The interesting bits
Some of the more interesting bits I found were the unbalanced serif to sans-serif ratio. In a sample of 112 sites 8.93% or 10 sites used serif fonts. Of the sites that used sans-serif fonts Arial came out on top with 46 sites. 35 sites had 1 primary font and 2 secondary fonts. 27 had 4 total fonts set. This one amazed me: 1 site (reference.com) had 8 total fonts set. "Lucida Sans Unicode", "Arial Unicode MS", "Lucida Sans", "Lucida Grande", Verdana, Helvetica, Arial, sans-serif;
This blew me away. Why would anyone want to set 8 fonts?

Interesting. Not very many sans-serif fonts. It would be interesting to compare these stats with just stats on headings. Of course sometimes headings are images (so the site can use fancy fonts), but I wonder if there is a higher percentage of sans-serif in headings than in body text.
Comment by Zach — July 16, 2008 @ 3:34 pm
According to an article I read ages ago the Verdana font is the best one to use for readability on websites.may have been on Jacob Neilson’s site but not sure…
Comment by Histrel — July 16, 2008 @ 4:04 pm
@Histrel Yes a lot of studies have been done about readability, Jeff Atwood has a great one over at coding horror.
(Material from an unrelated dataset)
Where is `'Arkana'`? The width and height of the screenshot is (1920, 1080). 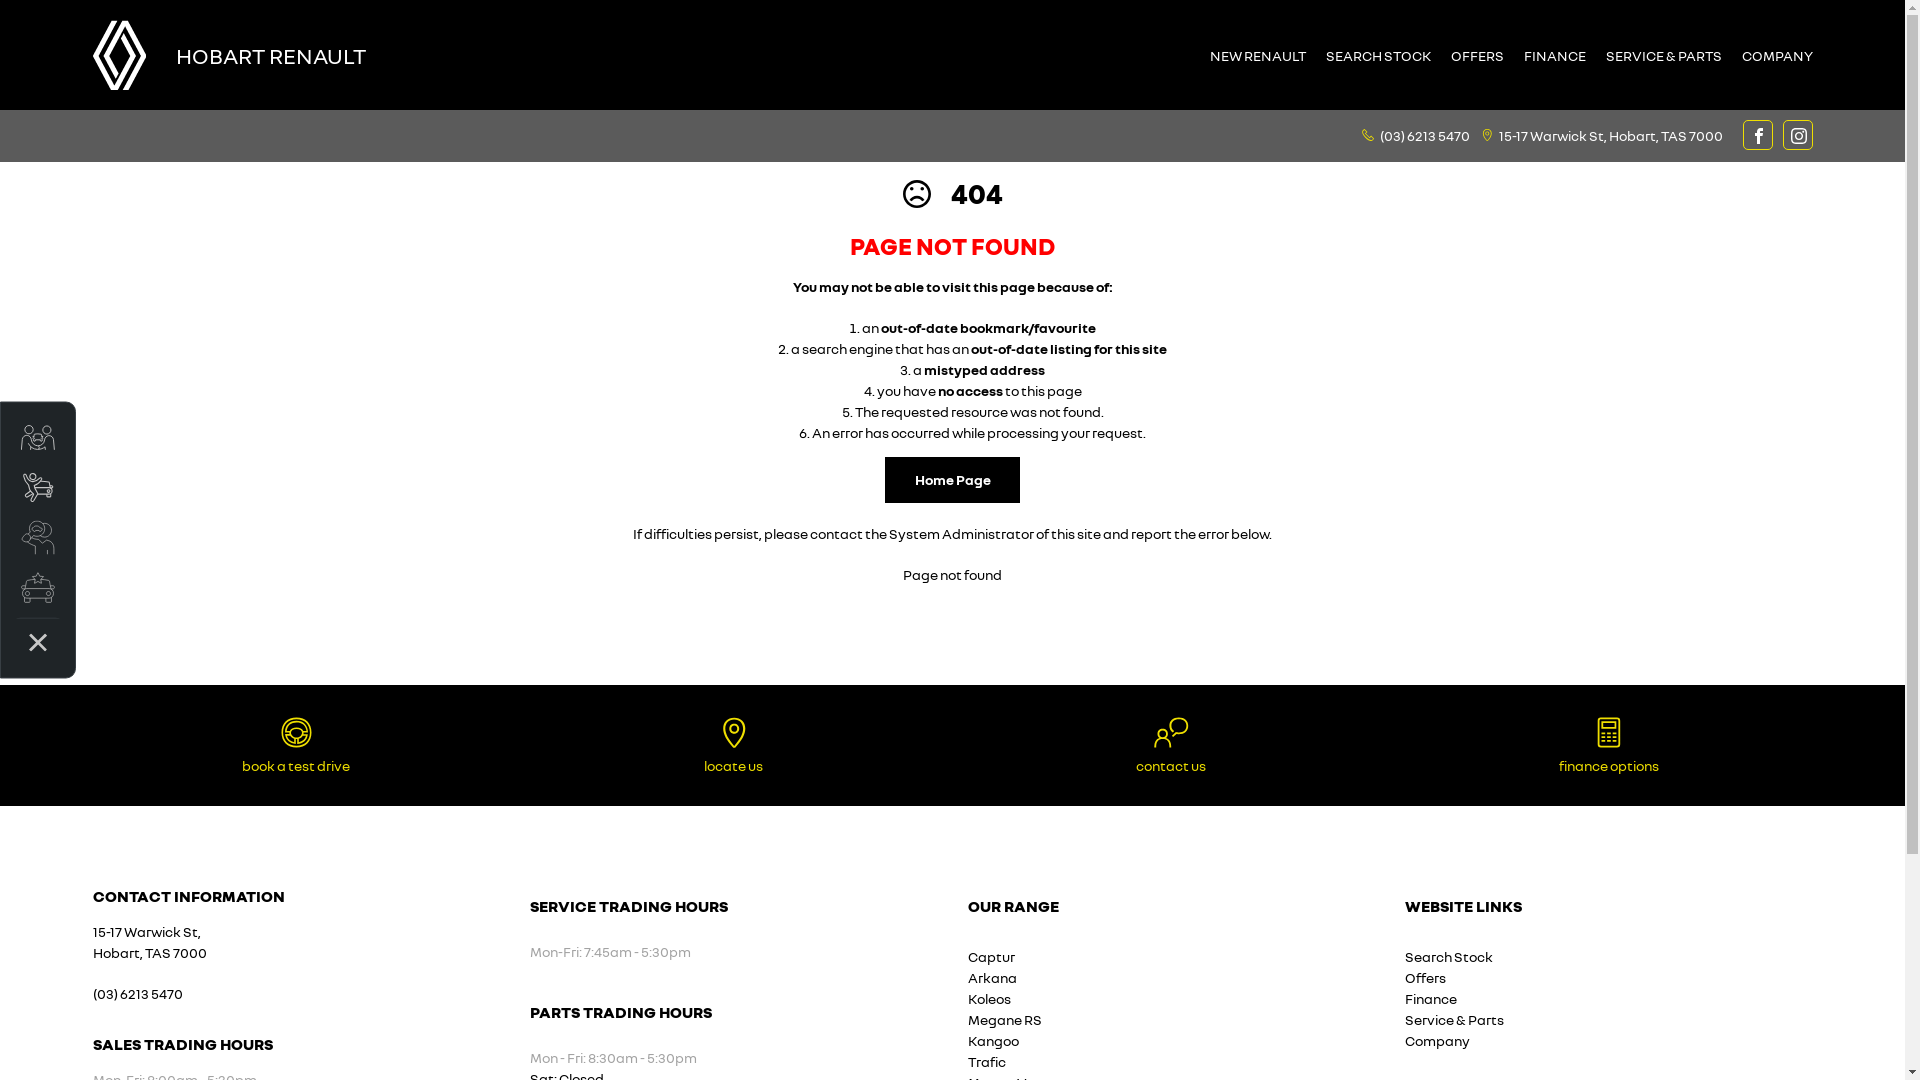
'Arkana' is located at coordinates (992, 976).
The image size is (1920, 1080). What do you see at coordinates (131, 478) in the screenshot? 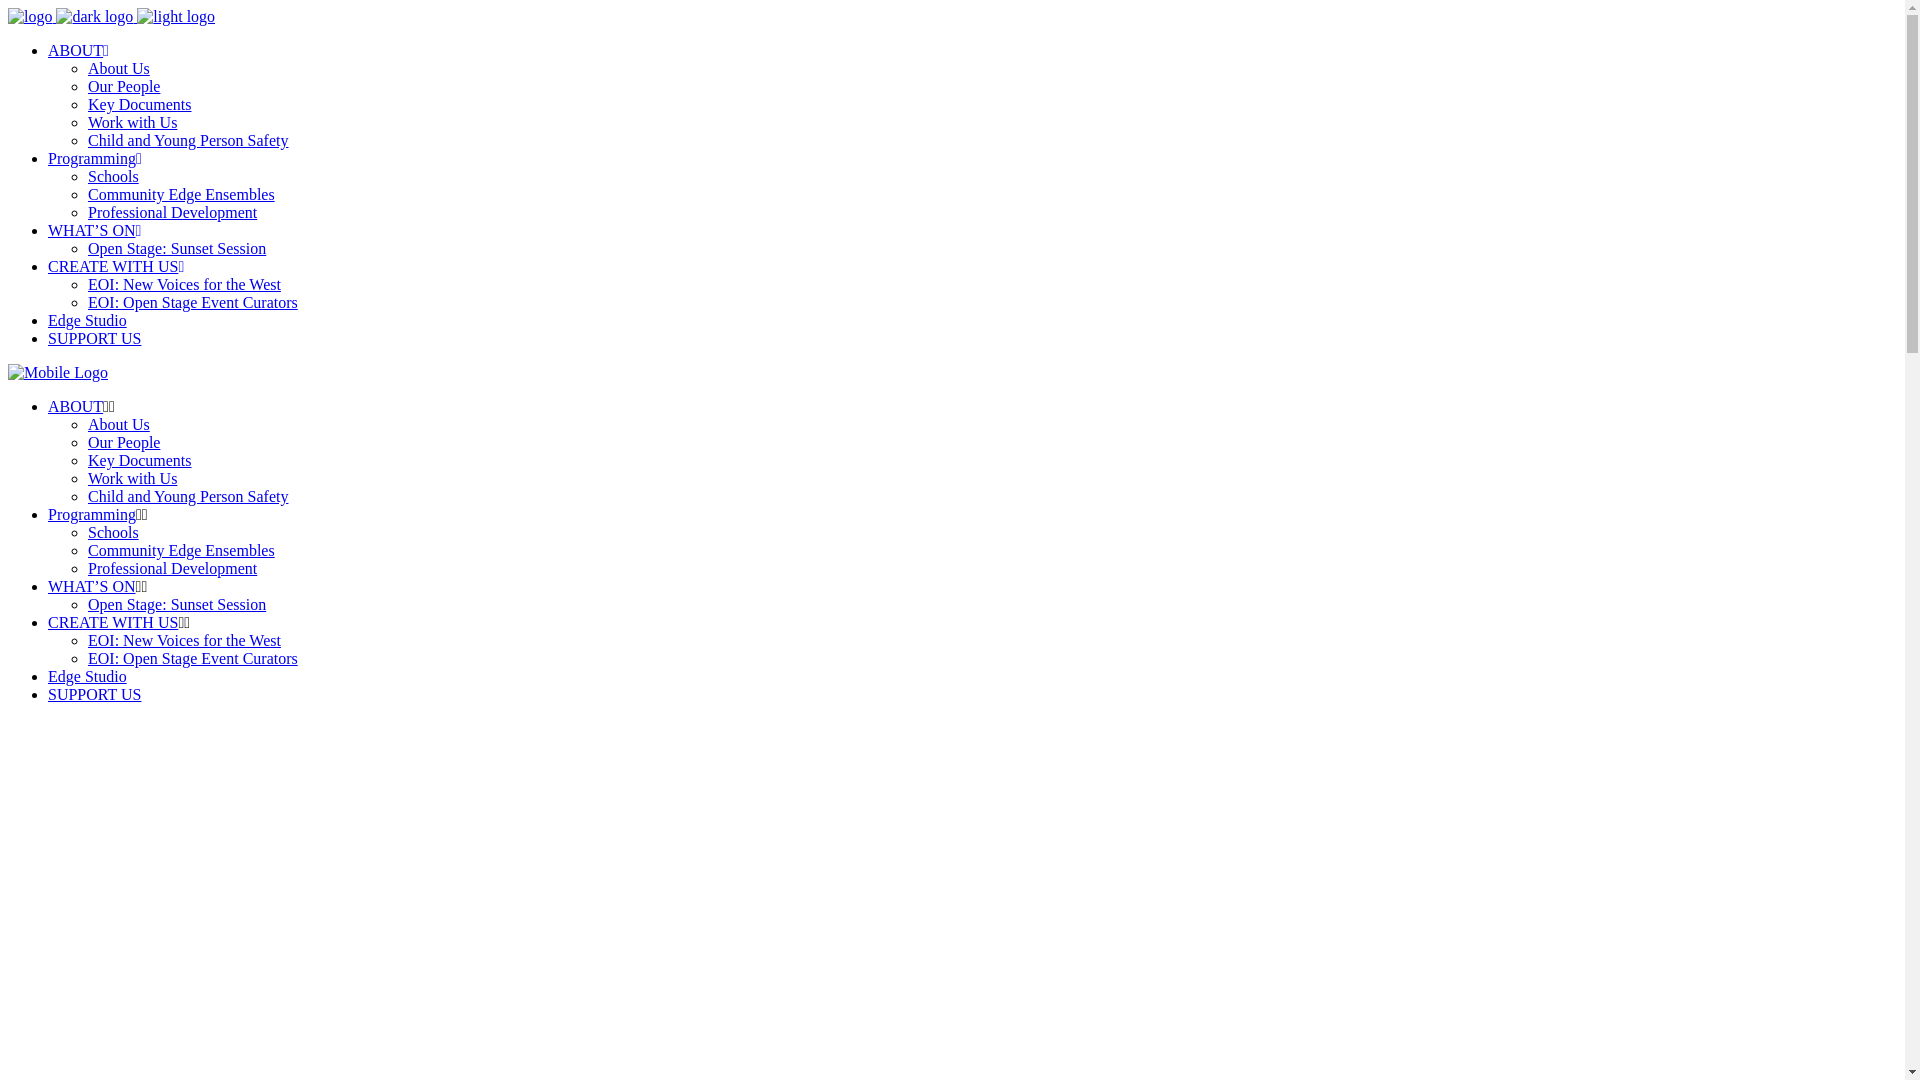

I wasn’t really doing of study of how readable fonts were but rather their usage.
It seems that most general use sites use sans-serif and sites that are made by great web designers (people who know a lot about typography) use serif fonts. That is something I’m planning on getting into later in this project though.
Comment by ajaswa — July 16, 2008 @ 4:15 pm
I think usage is the key to your learnings. I know for a fact the reason “serifs” are widely used in traditional print is to guide the reader through the text, making the body text easier to read. I’m willing to say the same reasoning applies to web fonts. Thus, a sans-serif font is more legible on a computer screen. I think sans serif is a little more acceptable in print in Europe tho. But not more common than the serif. I would also lend your results to trends and majority usage on the web. Not to mention 99% of sites use sans serif fonts for their body text and probably 99% body text in print in serif. It’s just easier to read and the standard way to do it. Unless you’re trying to be artsy of course.
Comment by lucien frelin — July 17, 2008 @ 9:49 am
Wow! I’m really impressed with the degree of research. I would suggest though, that authenticjobs.com maybe should be better listed with the san-serif fonts, as the body text is overridden and what you see on the screen is mostly sans-serif.
I agree with Lucien about the de facto standard of serif for print and san-serif for screen. SS is definitely easier to read at a small font size on screen than serif.
I was surprised that so many designers use serif fonts… Even Andy Rutledge. Interesting. Not surprised that Georgia was more common since it was created specifically to be more legible (with a taller x-height) than Times New Roman.
Something that might be interesting for future research would be how many sites use a serif for headings and sans-serif for body text (and vice-versa) compared to how many are consistently serif or sans-serif.
Personally, I feel the expressiveness of serif fonts only becomes visible on screen at larger sizes, e.g. 20px, etc. when the contrast between thick and thin strokes is apparent. Hence, I often use serifs for headings, but never for body text.
Comment by Jon — July 18, 2008 @ 1:31 pm
@Jon As far as Authenticjobs.com goes: On the home page there are few places what show the Georgia font, however take a look at a listing you’ll see its nearly everywhere.
Comment by ajaswa — July 21, 2008 @ 8:29 am
Ah, yeah. At least you know I wasn’t job searching!